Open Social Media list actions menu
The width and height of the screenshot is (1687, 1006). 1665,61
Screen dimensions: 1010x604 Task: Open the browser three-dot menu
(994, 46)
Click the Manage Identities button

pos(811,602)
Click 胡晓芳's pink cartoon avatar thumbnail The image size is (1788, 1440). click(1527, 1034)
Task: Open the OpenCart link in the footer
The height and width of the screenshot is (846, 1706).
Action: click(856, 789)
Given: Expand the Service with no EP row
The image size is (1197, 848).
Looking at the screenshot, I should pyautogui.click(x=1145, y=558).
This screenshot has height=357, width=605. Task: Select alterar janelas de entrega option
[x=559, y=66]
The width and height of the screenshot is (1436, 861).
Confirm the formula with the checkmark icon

◆ Exercise ◆
Using the material above, report each line where "with" occurs.

◆ Response to this exercise ◆
Given: Expand the Service with no EP row
Confirm the formula with the checkmark icon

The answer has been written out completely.